Submarine of the Royal Navy

HMS G10 was a British G-class submarine built for the Royal Navy during World War I.

==Description==
The G-class submarines were designed by the Admiralty in response to a rumour that the Germans were building double-hulled submarines for overseas duties. The submarines had a length of 187 ft 1 in overall, a beam of 22 ft 8 in and a mean draught of 13 ft 4 in. They displaced 703 LT on the surface and 837 LT submerged. The G-class submarines had a crew of 30 officers and ratings. They had a partial double hull.

For surface running, the boats were powered by two 800 bhp Vickers two-stroke diesel engines, each driving one propeller shaft. When submerged each propeller was driven by a 420 hp electric motor. They could reach 14.25 kn on the surface and 9 kn underwater. On the surface, the G class had a range of 2400 nmi at 16 kn.

The boats were intended to be armed with one 21-inch (53.3 cm) torpedo tube in the bow and two 18-inch (45 cm) torpedo tubes on the beam. This was revised, however, while they were under construction, the 21-inch tube was moved to the stern and two additional 18-inch tubes were added in the bow. They carried two 21-inch and eight 18-inch torpedoes. The G-class submarines were also armed with a single 3 in deck gun.

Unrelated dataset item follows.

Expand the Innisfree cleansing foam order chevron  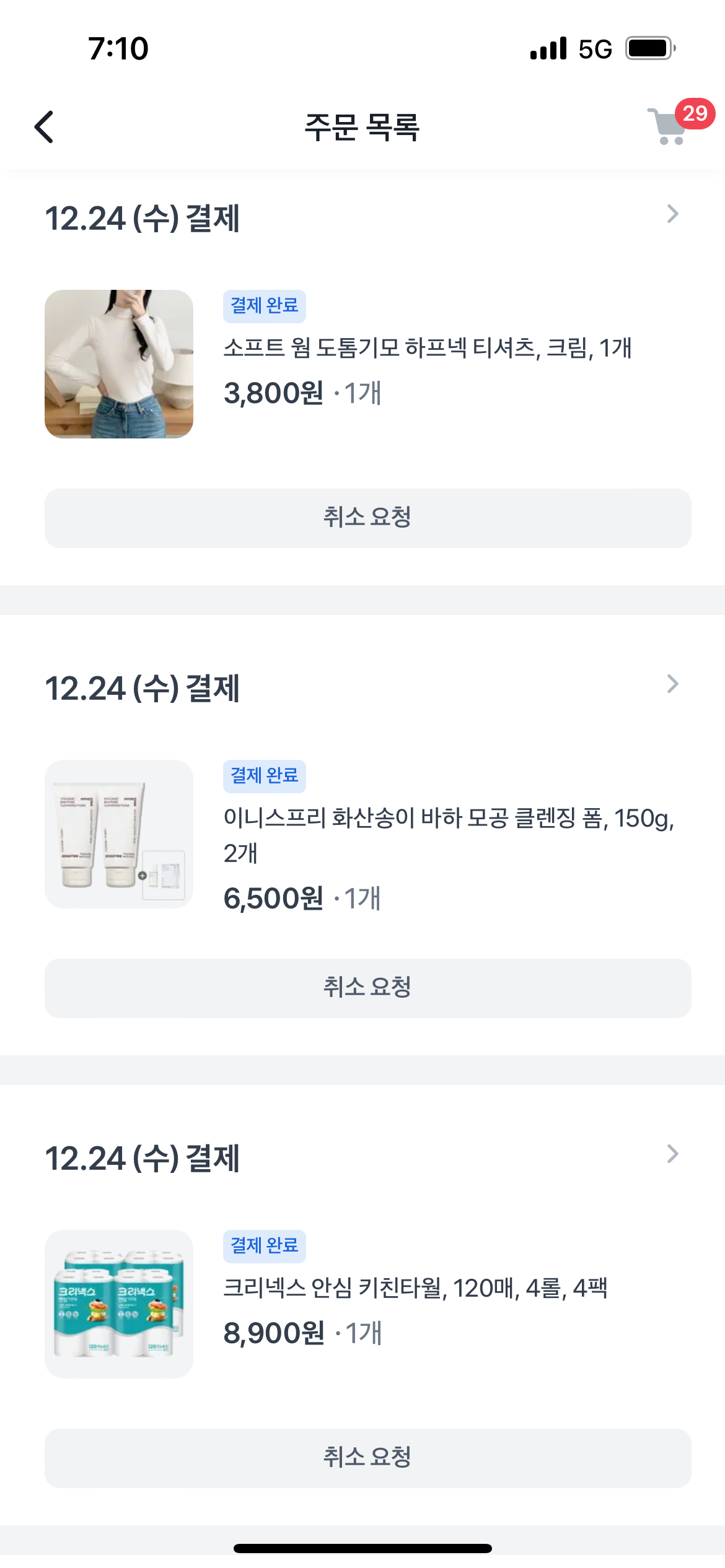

==Construction and career==
Like the rest of her class, G10s role was to patrol an area of the North Sea in search of German U-boats. While on exercises, the submarine collided with a merchant vessel resulting in the destruction of the bridge and the periscopes. On 3 June 1916, following the Battle of Jutland, HMS Titania instructed G10 to locate and sink floating remains of to prevent the capture of materials. The submarine survived the war, and was sold for scrap in 1923.